Elsa MARI --- Votre hôpital est-il aussi concerné ?
Antoine PELISSOLO --- Bien sûr, mon service est, comme les autres, en grande difficulté. On a 100 places d’hospitalisation pour, en moyenne, 110 patients. Résultat, on doit aménager des chambres à trois au lieu de deux sans armoire, ni table de chevet. On a donc tendance à garder moins longtemps les malades qui auraient, pourtant, besoin de rester chez nous. Certains, toujours en crise, continuent d’errer dans les rues, et mêmes sur les routes, d’autres, des sans-abris, n’ont simplement pas de domicile. C’est inadmissible. Jamais vous ne verrez ça ailleurs, jamais on ne laisserait un patient, opéré à cœur ouvert, quitter l’hôpital le lendemain de son intervention.
Elsa MARI --- Comptez-vous faire entendre votre détresse ?

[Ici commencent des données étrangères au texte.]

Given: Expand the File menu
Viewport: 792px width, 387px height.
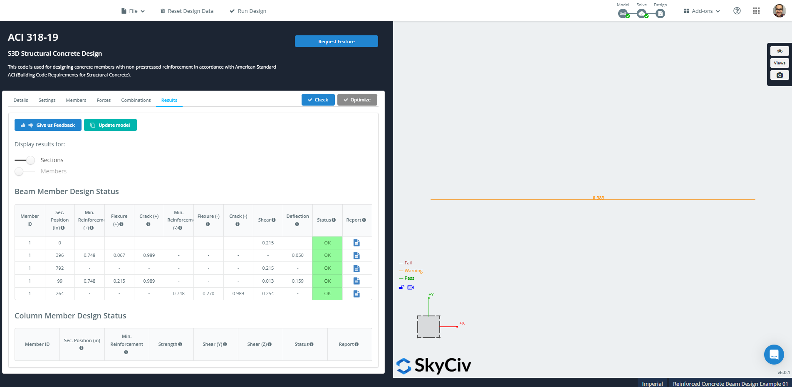Looking at the screenshot, I should click(x=133, y=11).
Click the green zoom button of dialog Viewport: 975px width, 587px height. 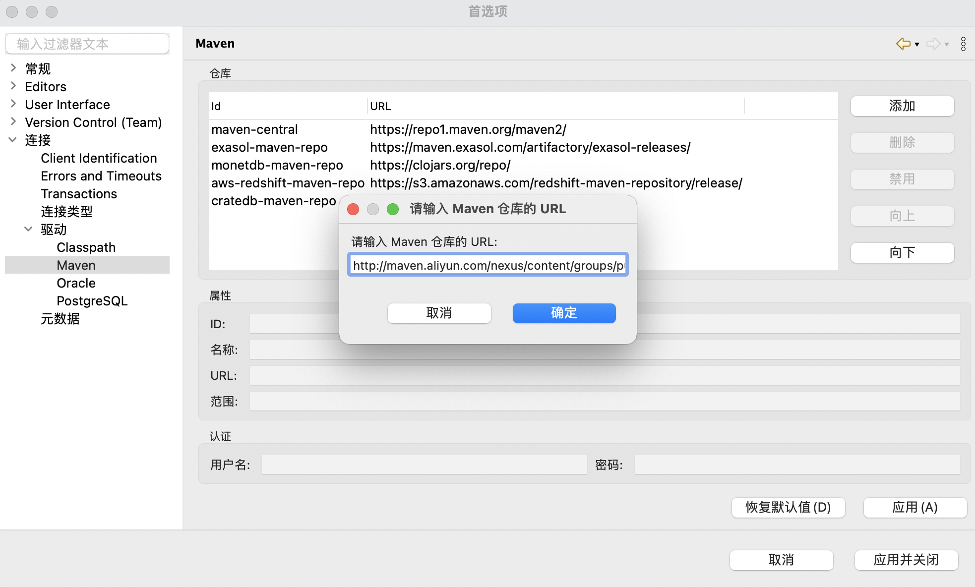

Antoine PELISSOLO --- On ne fait que ça. C’est un combat de tous les jours. J’ai envoyé une lettre à la ministre de la Santé, signée par plus de cent psychiatres dont beaucoup de chefs de service. Dans ce courrier, on évoque le problème des budgets, censés être réservés à la psychiatrie, et utilisés souvent pour d’autres soins. On ne veut pas que cet argent serve à autre chose. Cela peut paraître étonnant mais c’est trop souvent le cas. On veut que les agences régionales de santé vérifient ainsi les comptes des hôpitaux et leur demandent comment ils dépensent cette enveloppe. La ministre a annoncé une rallonge de 50 millions, c’est toujours ça mais cela reste insuffisant par rapport aux besoins. Aujourd’hui, beaucoup de soignants sont résignés. Les grèves, comme celle de la faim, les arrêts maladie se multiplient. Ils font tout ce qu’ils peuvent mais la frustration est énorme : malgré leurs efforts dévoués, trop de malades restent mal soignés.